* **DATASET EXTRACT**:
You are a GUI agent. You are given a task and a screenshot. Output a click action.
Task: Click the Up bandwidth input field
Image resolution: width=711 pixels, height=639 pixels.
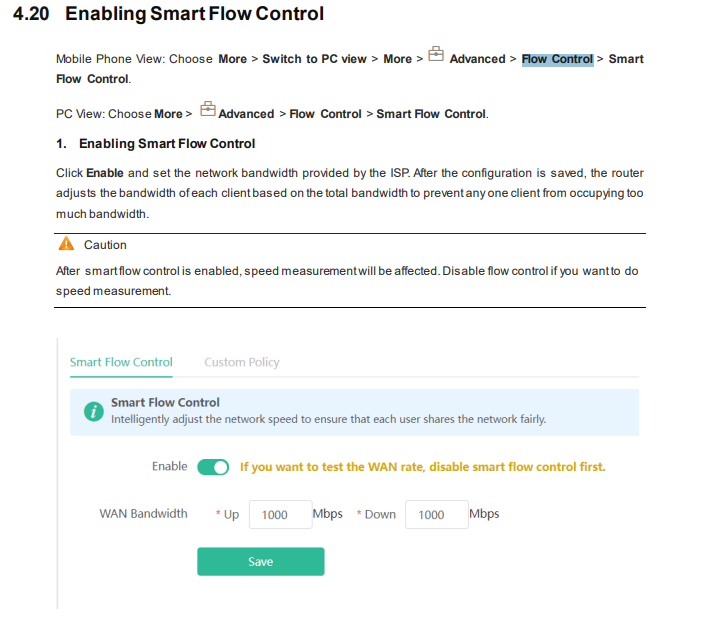[281, 514]
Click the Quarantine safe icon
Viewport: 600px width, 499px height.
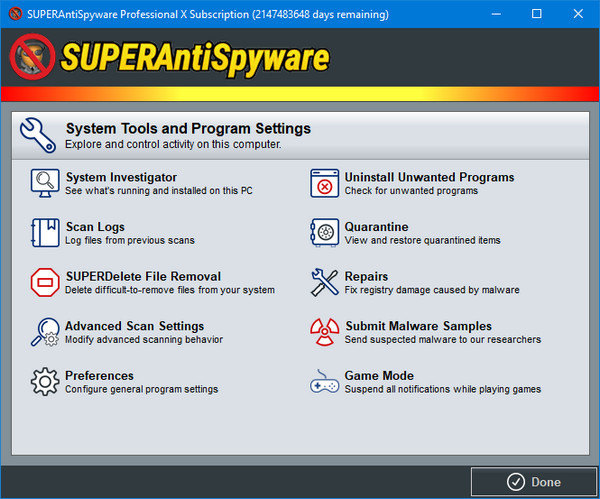click(x=325, y=233)
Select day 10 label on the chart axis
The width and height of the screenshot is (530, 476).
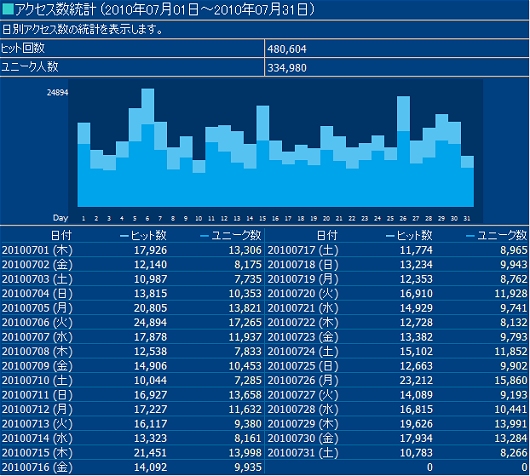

* **DIRECTIONS FOR THIS TASK**:
Recast the rows above as a Markdown table with columns No. and Line, giving each nonblank line its own number and skipping blank lines. Leave the pictures out of the table.

* **ANSWER TO THE TASK**:
| No. | Line |
|---|---|
| 1 | You are a GUI agent. You are given a task and a screenshot. Output a click action. |
| 2 | Task: Click the Up bandwidth input field |
| 3 | Image resolution: width=711 pixels, height=639 pixels. |
| 4 | [281, 514] |
| 5 | Click the Quarantine safe icon |
| 6 | Viewport: 600px width, 499px height. |
| 7 | click(x=325, y=233) |
| 8 | Select day 10 label on the chart axis |
| 9 | The width and height of the screenshot is (530, 476). |